The breaks on the local “Morning Edition” used to contain a segment where the host would interview a staffer about what was hopping on Twitter that morning. (It still may, for all I know, but I only listened to “Morning Edition” on my trips to Lansing, and I rarely go these days.) I don’t know if it had something to do with the staffer’s youthful voice or what, but this segment always chapped my ass. It had something to do with the nomenclature, maybe?
“People are talking about Flag Day a lot today,” she’d report, and my teeth would clench. “People?” Could we be just a little more specific? On the other hand, “tweeters” would be even worse, and finally, I’d think: Who fucking cares what’s trending on Twitter? The whole thing reminded me of the endless meetings throughout my newspaper career, about how we might attract younger readers. The answer was always the same: Pop music coverage! Even little Fort Wayne had a pop-music writer (for a while, anyway). It didn’t work.
I thought of that the other day when I was navigating the Free Press website, where a full-on push to video is well underway, and you can no longer get the weather forecast unless you’re willing to watch a video. This was a piece on the reaction to the new Miss America, who is of Indian descent, and whose victory was apparently objected to be some of these people. The segment, which I can’t find a day later, featured a reporter in front of a strangely minimalist backdrop, again quoting people who tweeted mean things about the new Miss A. But some people were supportive, she added, true to journalistic form. And so two minutes of my life went trickling down the drain.
This has been one of those weeks for news, when Twitter became a place to go for news, only most of it was wrong.
I’m so old — how old are you? — I’m so old that I remember one of my college classmates reporting on the standard at the Associated Press, where he was working an intern-ish first job, far away in Montana: When in doubt, leave it out. If you weren’t absolutely sure of a fact, you didn’t put it in a story.
What a concept. I’ve been told that viewers today will forgive early errors on a breaking-news story, as long as they’re promptly corrected, but speaking just as one news consumer? I’m not having it anymore. I stayed away from the coverage of the Naval Yard shooting until late in the day, hoping the facts would assert themselves within a few hours. Yesterday, I went to bed believing the gunman had wielded an AR-15 rifle and had been generally discharged from the Navy. Wrong. I guess in the future, I’ll have to wait two days.

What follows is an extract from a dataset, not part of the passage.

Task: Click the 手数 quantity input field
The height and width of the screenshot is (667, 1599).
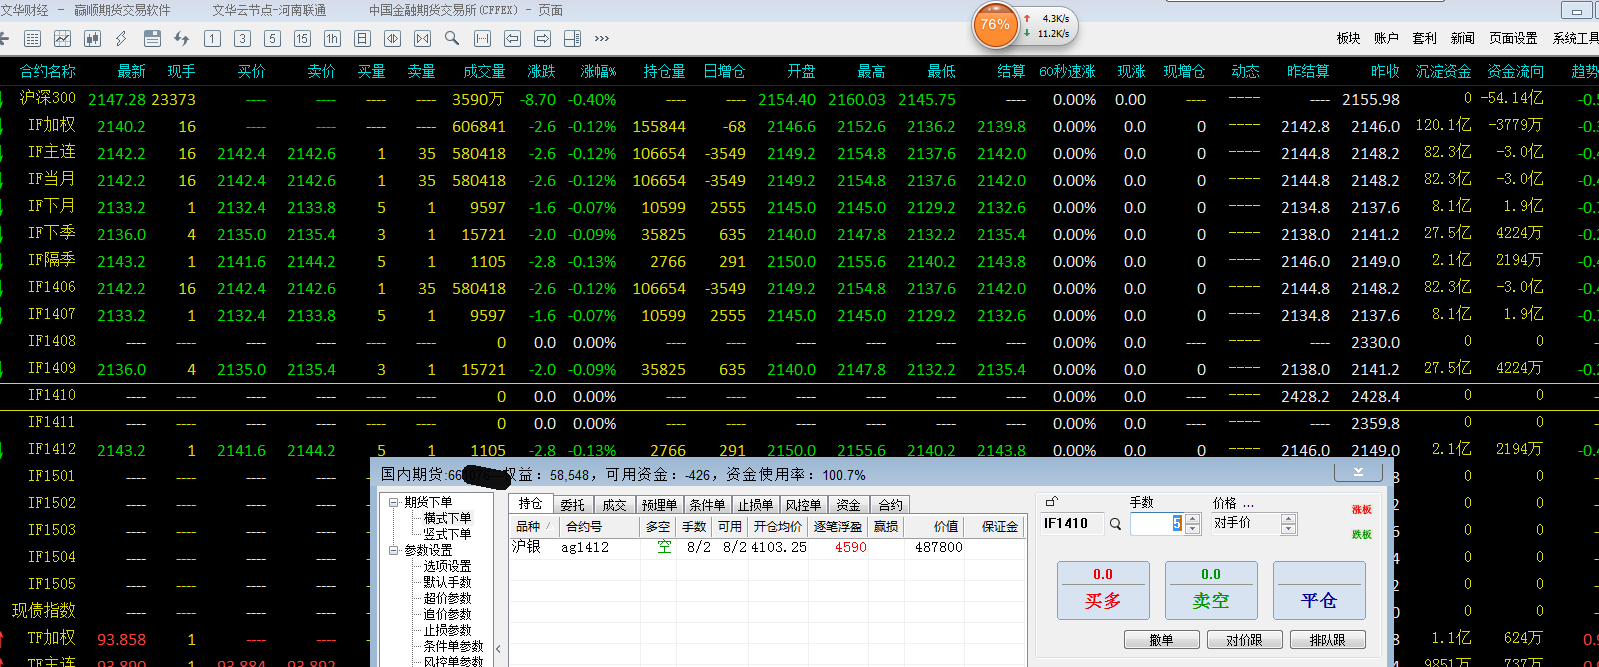Action: coord(1155,524)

Early in the comments yesterday, a few of you were talking about particular news events, which by general consensus are reported differently by traditional media outlets. Suicides, for one — newspapers don’t report them unless they happen in spectacular ways. If a jumper from the top deck of a parking garage lands in the middle of rush-hour traffic, for example. If the suicide is famous. A few other circumstances. But generally, we know that suicides reported in the media can encourage potential suicides into taking the step. So we don’t.
Bomb threats, for another. Bomb threats beget bomb threats, and nearly all of them are empty, so? Don’t report them.
I’m starting to think racist-tweet stories — and most stories — should go into this category, too. I know I mentioned a racist-tweet story yesterday, but I’m thinking racist tweets aren’t news. I’m thinking racist tweets — all tweets — are just a reflection of the vast and imperfect human family, and hence? Not news.
We really need to figure out how we’re going to cover these stories in the future. Breaking news is exciting, until it isn’t. Like eating potato chips. But news isn’t potato chips.
So. Let’s cut this short and get to some good bloggage:
A great interview with Linda Rondstadt in the San Francisco Chronicle. As you’ve probably heard, she can no longer sing. But she can talk, and she has a lot to say:
She stays in touch, mostly by phone, with a wide range of friends from her musical career. They include the singers Jackson Browne and Aaron Neville, songwriter Jimmy Webb and her longtime recording engineer, George Massenburg. “There’s a certain kind of intimacy that happens when you spend so much time polishing a phrase or a harmony part with someone,” she reflected, “that never goes away. I feel a special kind of kinship that’s different from my other friends, even if it doesn’t necessarily move into your daily life. They may be living somewhere else and you hardly ever see them. But you can just pick up right where you left off. It’s almost like love. No, it is love.”
I love people who are that unguarded.
Remember when Jeff said something about the Insane Clown Posse, something about how they call themselves family, and just like real family, they can do horrible things to one another? They were right. Gawker has the actual complaint. It’s awful. What white trash these creatures be.
It’s Wednesday! Halfway through the week. Enjoy it.